Observamos al Sol de la tarde refulgente, reflejado sobre el océano. El mar se ve, así, prendido de un resplandor bruñido, como de bronce pulido. También ha florecido, en cierta forma.
Saliendo de Coquimbo hacia el Sur, el camino expone esos pastos verdes y claros, con matorrales y manchones amarillos y dorados que nos despiden de esta larguísima y demandante procesión.
El atardecer nos sorprendería cerca de Los Vilos, en un extraordinario nuevo campo de flores doradas, ahora de esas llamadas yuyos, que se extiende kilómetros y kilómetros a uno y otro lado del camino atravesando cercas de madera, caminos de tierra, arbustos y llegando hasta las faldas de los lejanos cerros.
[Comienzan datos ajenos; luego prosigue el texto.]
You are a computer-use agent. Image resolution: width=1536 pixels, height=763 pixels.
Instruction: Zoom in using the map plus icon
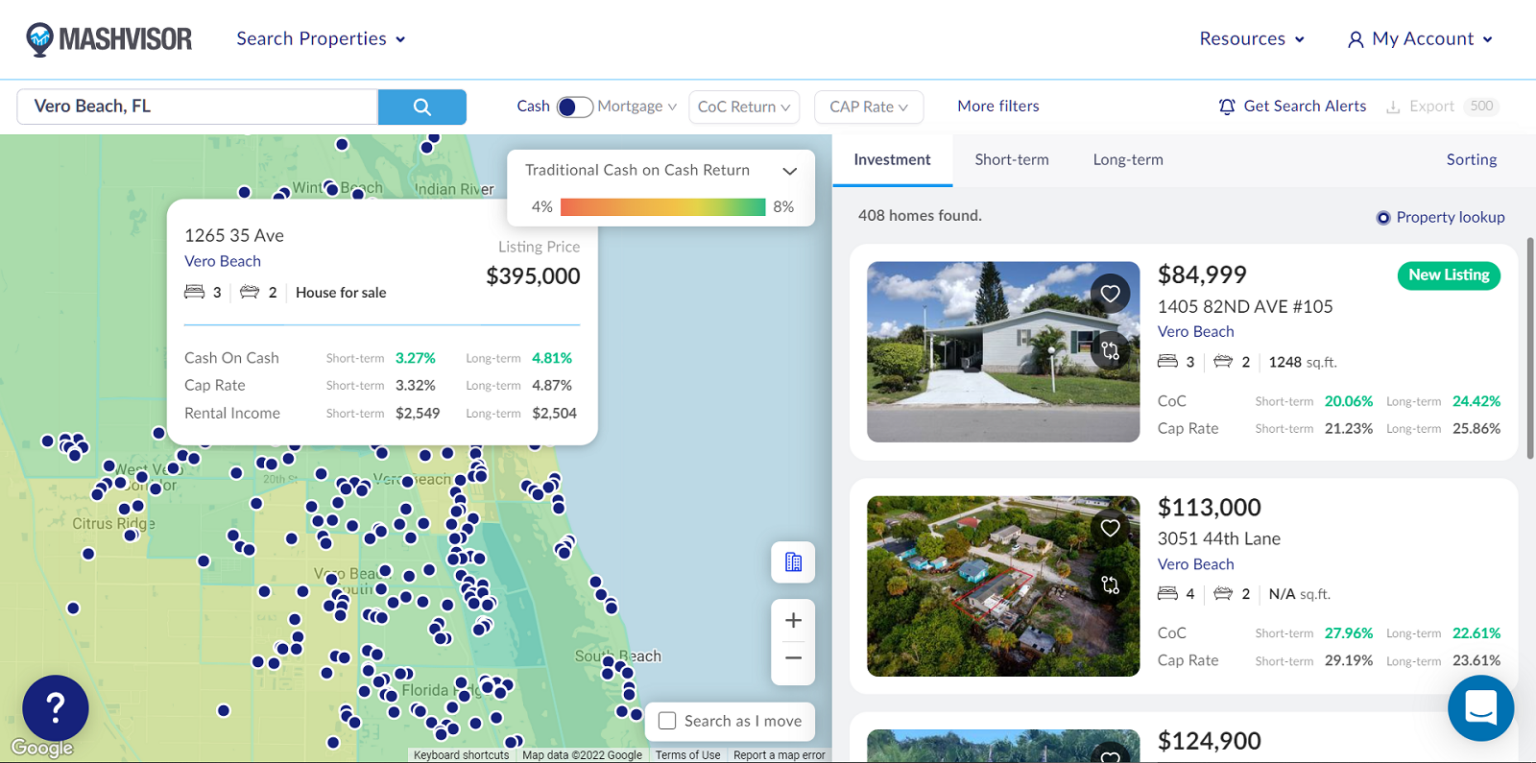[x=792, y=620]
Un par de caballos con las patas perdidas entre las flores nos observan sigilosos, casi ocultos entre un paisaje amarillo como el de los cuadros de Van Gogh, particularmente la famosa obra titulada “Trigal con cuervos”. Camino allí por un pequeño sendero polvoriento, y me interno unos pasos en ese campo majestuoso, con millones de yuyos mecidos por la brisa crepuscular mientras comprendo que mi aventura ya se acaba, con esta obra inmensa de la naturaleza... Sensaciones inolvidables vuelven a quedar registradas en mi banco mental, acompañándome hasta ahora, mientras escribo estas palabras intentando retratarlas.
He ahí el final de un viaje; la conclusión perfecta para una peregrinación extraordinaria, mientras cae la oscuridad de camino hacia nuestros hogares, en Santiago.
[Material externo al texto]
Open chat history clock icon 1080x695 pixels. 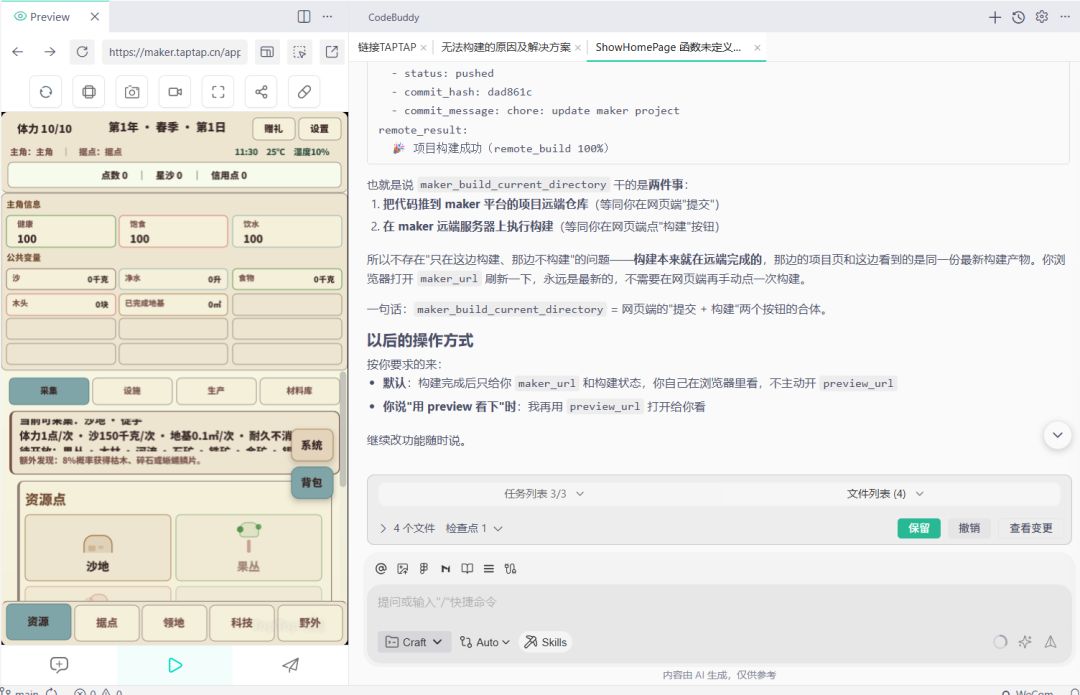coord(1018,17)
Las flores volverán a los desiertos de Chile cada vez que el capricho de la Gran Voluntad desparrame sus lluvias sobre los desiertos más secos de la creación, y los peregrinos de las flores volverán a ellos buscando sus propias encrucijadas y revelaciones.
Pasaremos en el tiempo todos los que alguna vez estuvimos allí, en los jardines de Atacama, pero el Eterno Retorno se encargará de premiar la paciencia de los futuros viajeros una y otra vez, repitiendo este milagro de vida, de muerte, de espera y de resurrección. Y en nuestras tumbas, también de vez en cuando, alguien dejará algunas de estas mismas flores, reclamando el derecho a la eternidad: ese derecho que se ganaron las flores del desierto, al descubrir el secreto profundo de la eternidad cíclica.
Y como las flores, algún día nosotros también volveremos hasta allá, atrapados y empujados por la fuerza universal e imperecedera del desierto florido en la preciosa perpetuidad de la sinfonía del devenir.